I am learning regex using Python and am a little confused by this tutorial I am following. Here is the example:
rand_str_2 = "doctor doctors doctor's"
# Match doctor doctors or doctor's
regex = re.compile("[doctor]+['s]*")
matches = re.findall(regex, rand_str_2)
print("Matches :", len(matches))
I get 3 matches
When I do the same thing but replace the * with a ? I still get three matches
regex = re.compile("[doctor]+['s]?")
When I look into the documentation I see that the * finds 0 or more and ? finds 0 or 1
My understanding of this is that it would not return "3 matches" because it is only looking for 0 or 1.

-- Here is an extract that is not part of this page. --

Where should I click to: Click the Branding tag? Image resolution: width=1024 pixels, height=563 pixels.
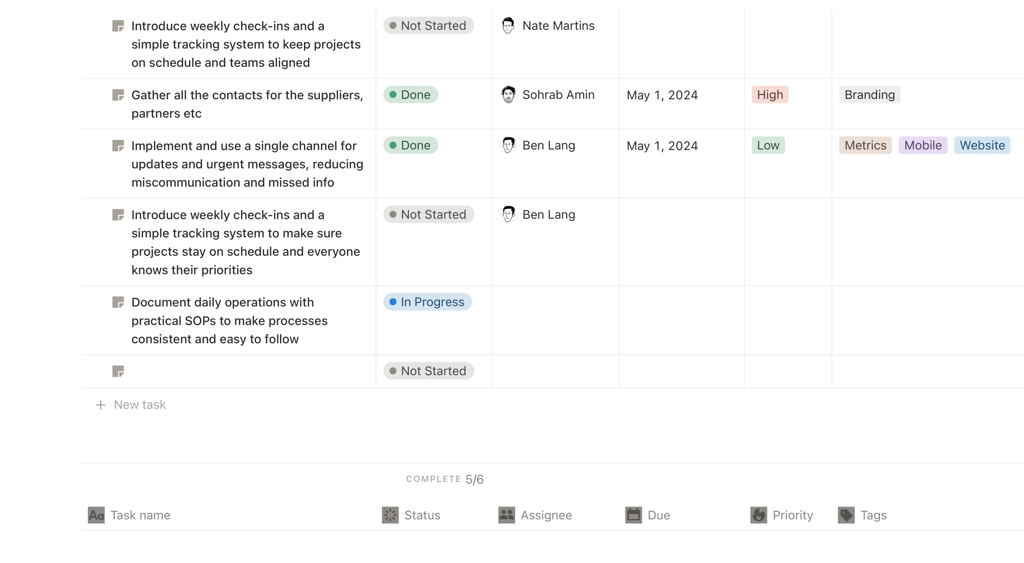click(869, 95)
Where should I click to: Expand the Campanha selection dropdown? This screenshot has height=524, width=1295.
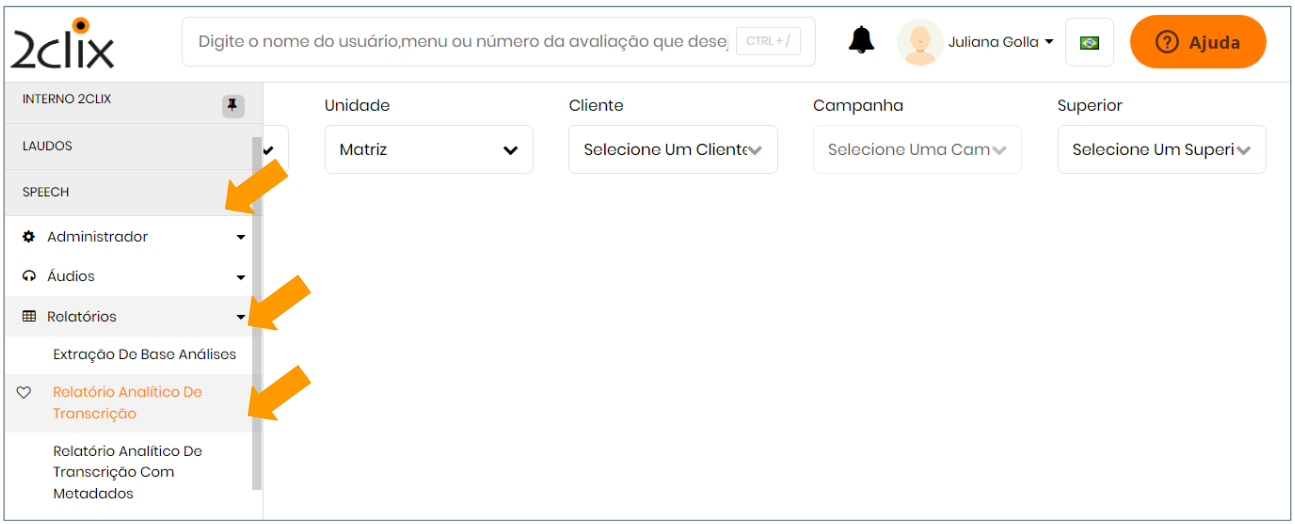pos(916,150)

Can someone offer a better understanding of what I should expect out of these two Quantifiers?
Thank you
>Solution :
The reason this happens is because of the grouping in that specific expression. The square brackets are telling whatever is reading the expression to "match any single character in this list". This means that it is looking for either a ' or a s to satisfy the expression.
Now you can see how the quantifier effects this. Doing ['s]? is telling the pattern to "match ' or s between 0 and 1 times, as many times as possible", so it matches the ' and stops right before the s.
Doing ['s]* on the other hand is telling it to "match ' or s between 0 and infinity, as many times as possible". In this case it will match both the ' and the s because they’re both in the list of characters it’s trying to match.
I hope this makes sense. If not, feel free to leave a comment and I’ll try my best to clarify it.